Demand is on the rise for homes outside Chicago’s city center.
About 13,600 units were absorbed in 2021, even though just 4,250 rentals were completed, the Chicago Business Journal reported, citingMarcus & Millichap’s latest Chicago Multifamily Market Report.
Schaumburg and Arlington Heights-Palatine were the two best performing suburbs. Vacancy rates in Schaumburg dropped 550 points from the previous year to 1.9 percent and rents rose 15 percent. In Arlington Heights-Palatine, vacancies rates fell 410 points and rents jumped 17 percent.
The shifts underscore ripple effects from the pandemic, as workers explore remote work models that crimp the need for downtown offices and seek more room in suburban settings.
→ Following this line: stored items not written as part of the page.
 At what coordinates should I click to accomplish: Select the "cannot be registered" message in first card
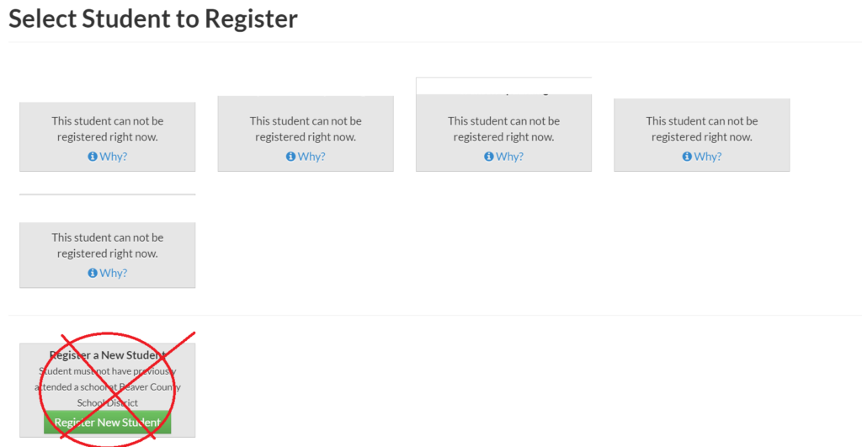coord(108,129)
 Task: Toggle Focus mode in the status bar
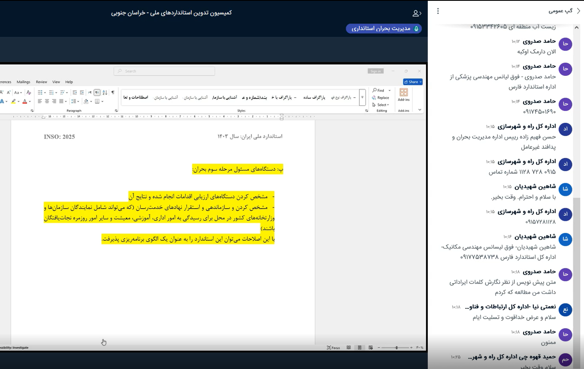tap(333, 348)
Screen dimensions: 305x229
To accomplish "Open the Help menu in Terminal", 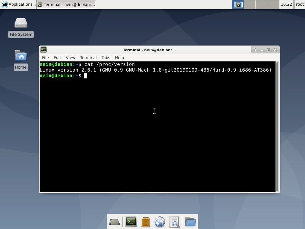I will 119,58.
“Multifamily is doing good and will only do better as the year goes on,” Toney Morton, chief financial officer at Independence, Ohio-based Redwood Living Inc., told the outlet. “Residential living is the alternative to buying a home, and even homeowners, especially seniors, are transitioning more to multifamily complexes as their lifestyles change.”
Morton said Redwood, which owns and develops multifamily properties, tends to prefer suburban areas for new projects as more land is usually available for construction.
“Our focus is suburban areas where there’s enough land for us to build our single-story apartment homes,” he said. “While we are new to the Chicago market, we are underway with new projects in Lockport, Oswego [to the southwest] and Crystal Lake [to the northwest].”
Chicago-based Waterton plans to invest up to $150 million in building new multifamily properties across the Chicago area. The firm will focus on affordable, mid-rise developments in suburban neighborhoods.
“The suburbs have been attractive in general, and there’s more demand for it now since Covid,” Jake Parker, a director at Chicago multifamily brokerage Kiser Group, told the outlet.